## Selected excerpt
————
Pattern 1: Gradient Checkpointing
Trade computation for memory by recomputing forward in backward.
class CheckpointedFunction(Function):
"""
Gradient checkpointing: Don't save activations, recompute in backward.
Memory: O(1) instead of O(n) for n layers
Time: 2x forward pass (once in forward, once in backward)
"""
@staticmethod
def forward(ctx, input, *args):
# Save inputs and parameters, NOT intermediate activations
ctx.save_for_backward(input, *args)
# Compute forward pass (activations not saved)
# For complex operations, this may compute many intermediate values
output = expensive_computation(input, *args)
# Intermediate activations are garbage collected
# Saves memory!
————
## Data listing

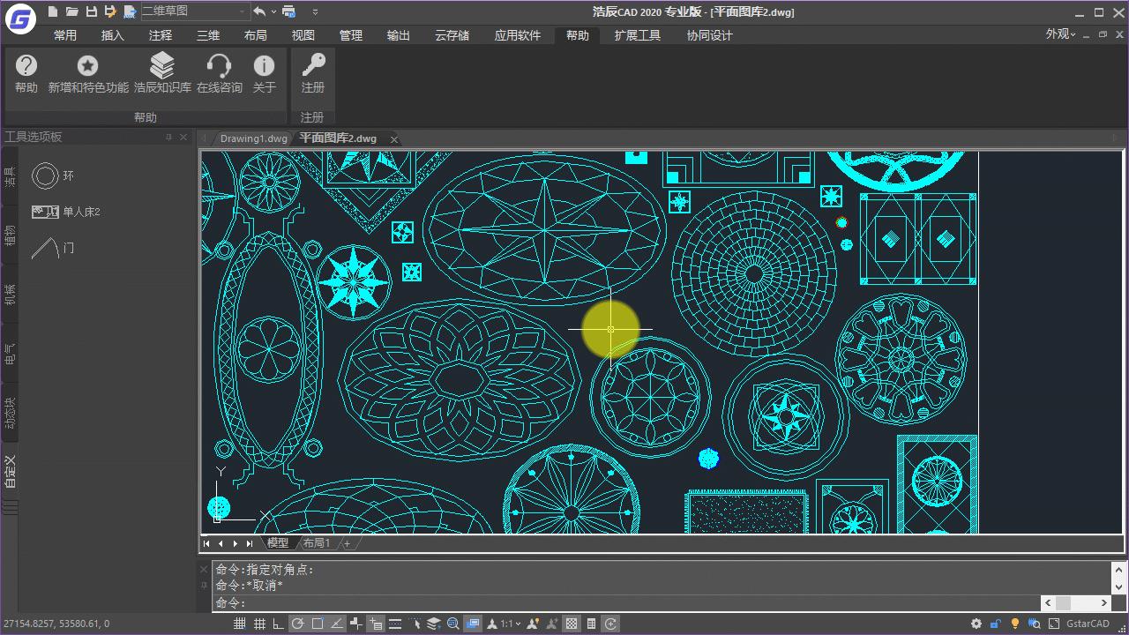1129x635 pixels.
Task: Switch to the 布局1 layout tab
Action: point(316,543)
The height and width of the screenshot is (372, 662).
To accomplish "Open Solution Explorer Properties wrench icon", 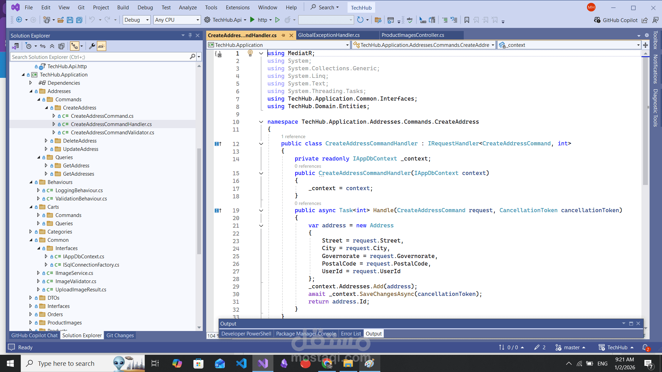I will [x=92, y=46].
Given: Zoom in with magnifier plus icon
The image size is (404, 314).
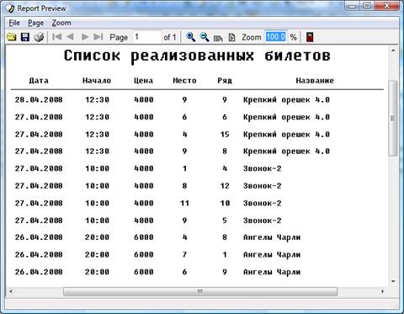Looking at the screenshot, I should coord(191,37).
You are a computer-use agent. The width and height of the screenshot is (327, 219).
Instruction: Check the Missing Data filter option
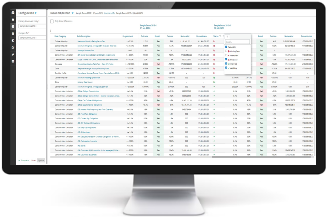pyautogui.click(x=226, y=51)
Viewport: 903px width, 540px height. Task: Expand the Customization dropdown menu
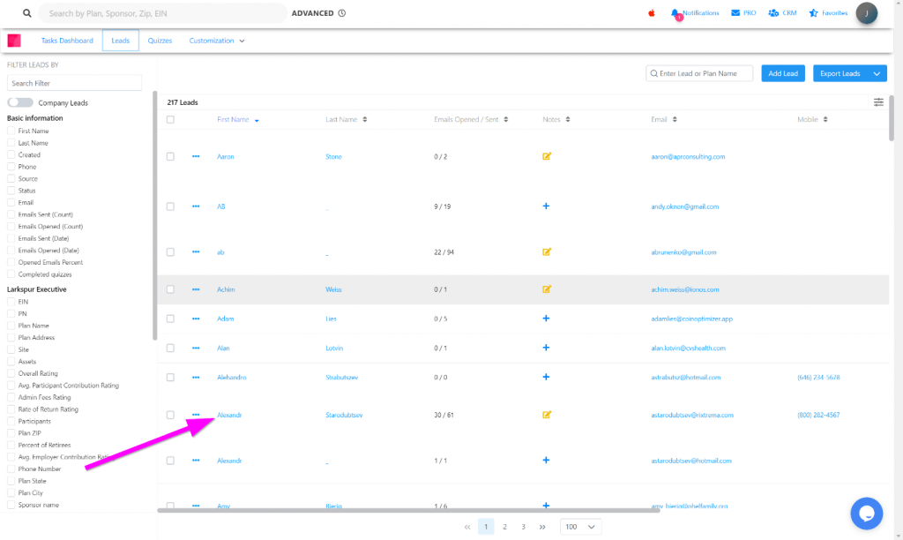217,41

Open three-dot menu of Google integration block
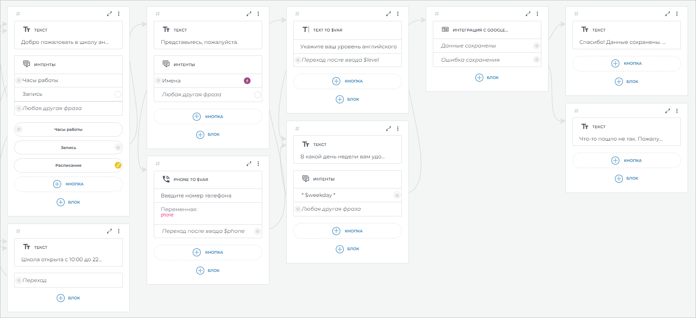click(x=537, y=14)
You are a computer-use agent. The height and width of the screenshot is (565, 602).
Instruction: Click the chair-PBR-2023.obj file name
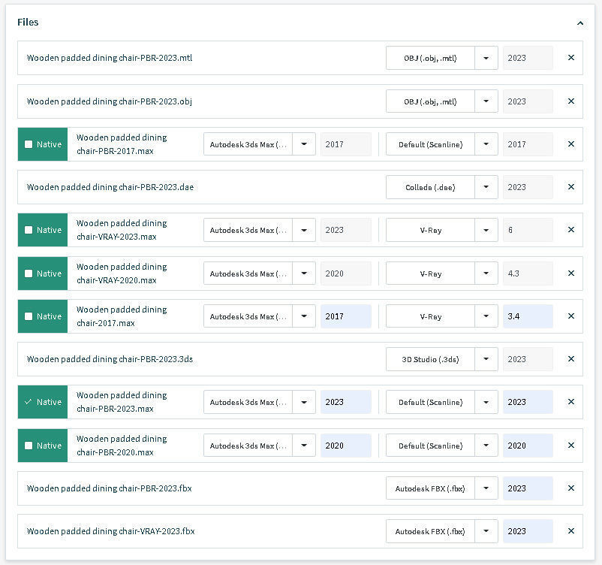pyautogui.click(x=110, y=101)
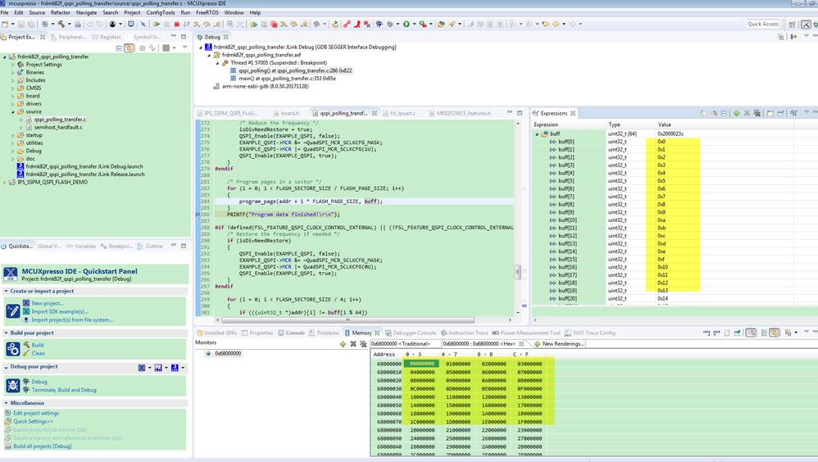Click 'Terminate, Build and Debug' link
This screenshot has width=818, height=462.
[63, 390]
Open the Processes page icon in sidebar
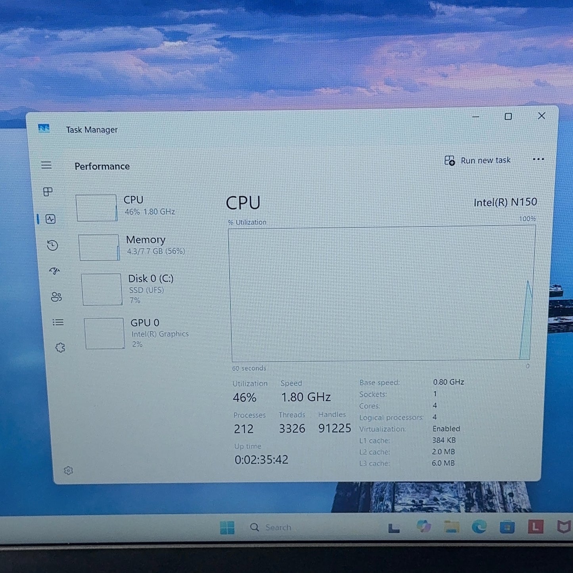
————
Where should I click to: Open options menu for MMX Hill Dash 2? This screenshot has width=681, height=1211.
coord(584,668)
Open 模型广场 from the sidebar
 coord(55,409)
————
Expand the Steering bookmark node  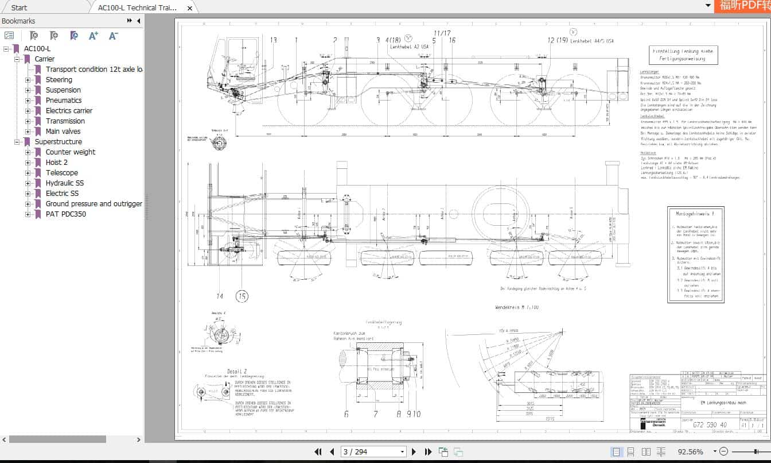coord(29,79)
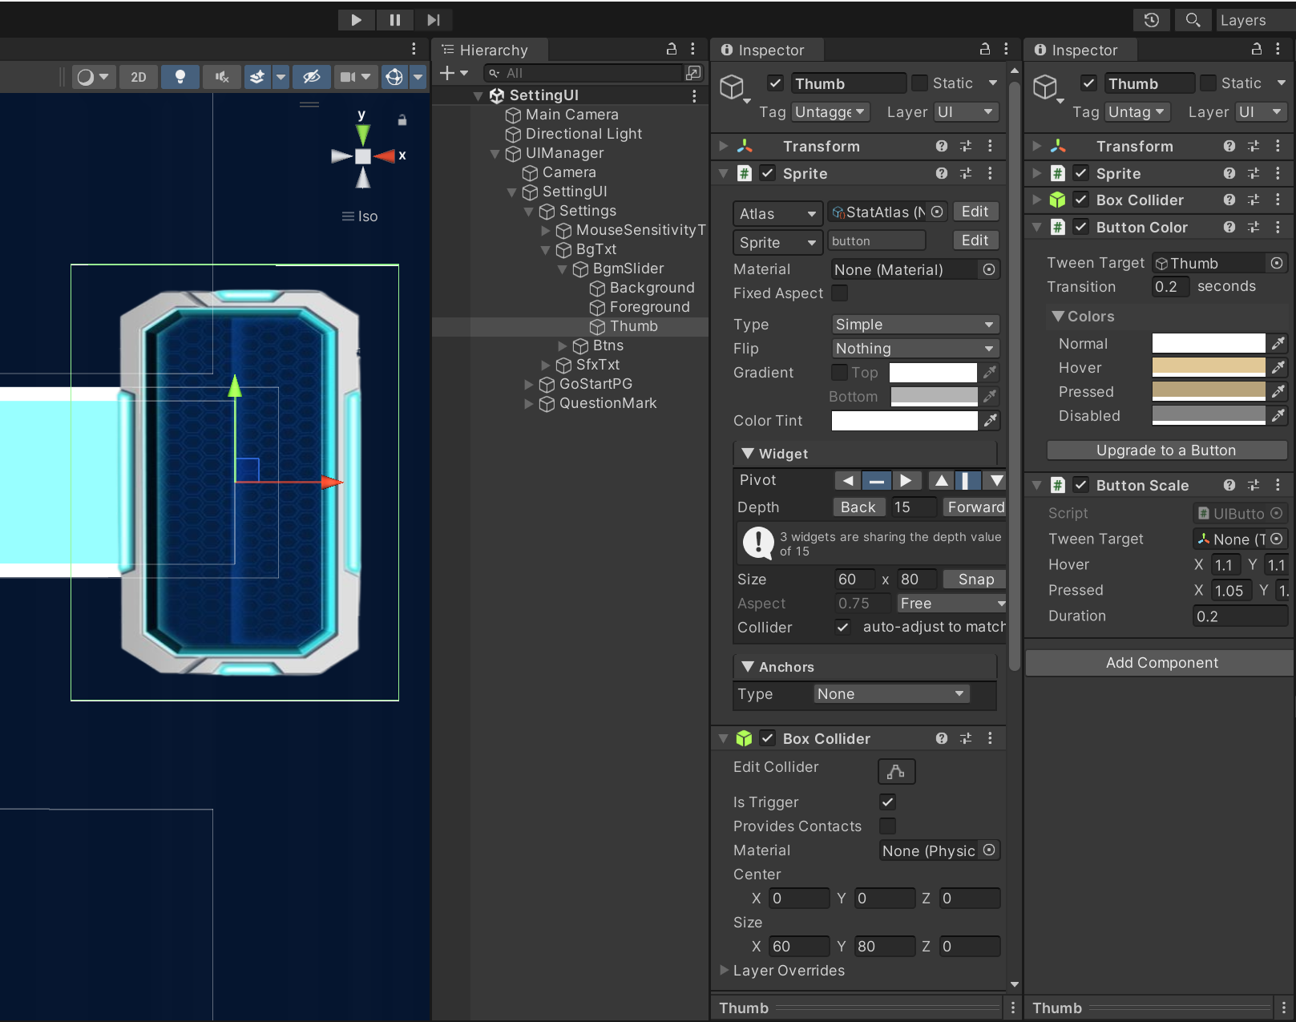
————
## Actions to take
#1 From the gradient checkpointing excerpt, copy the passage starting with "Memory: O(1) instead" and going on through "(activations not saved)".
#2 In the gradient checkpointing excerpt, what memory cost does the docstring give for n layers?
#3 Pick up the gradient checkpointing code after its last line and continue writing it.

## Answers for this exercise
#1
Memory: O(1) instead of O(n) for n layers
Time: 2x forward pass (once in forward, once in backward)
"""
@staticmethod
def forward(ctx, input, *args):
# Save inputs and parameters, NOT intermediate activations
ctx.save_for_backward(input, *args)
# Compute forward pass (activations not saved)

#2 O(1) instead of O(n).

#3
return output
@staticmethod
def backward(ctx, grad_output):
# Retrieve inputs
input, *args = ctx.saved_tensors
# Recompute forward pass to get intermediate values
# This time, track gradients
with torch.enable_grad():
# Detach input, then set requires_grad
# (Required for computing gradients)
input = input.detach().requires_grad_(True)
# Recompute forward
output = expensive_computation(input, *args)
# Now compute gradients using autograd
grad_input, = torch.autograd.grad(
outputs=output,
inputs=input,
grad_outputs=grad_output,
retain_graph=False
)
# Return gradient for input (and None for args if they're parameters)
return (grad_input,) + (None,) * len(args)
# Example: Checkpointed Sequential Layers
class CheckpointedSequential(Function):
@staticmethod
def forward(ctx, input, *layers):
"""
Forward through multiple layers without saving intermediate activations.
Normal: Saves n-1 activations for n layers
Checkpointed: Saves only input and parameters
"""
ctx.layers = layers
ctx.save_for_backward(input)
# Forward through all layers
output = input
for layer in layers:
output = layer(output)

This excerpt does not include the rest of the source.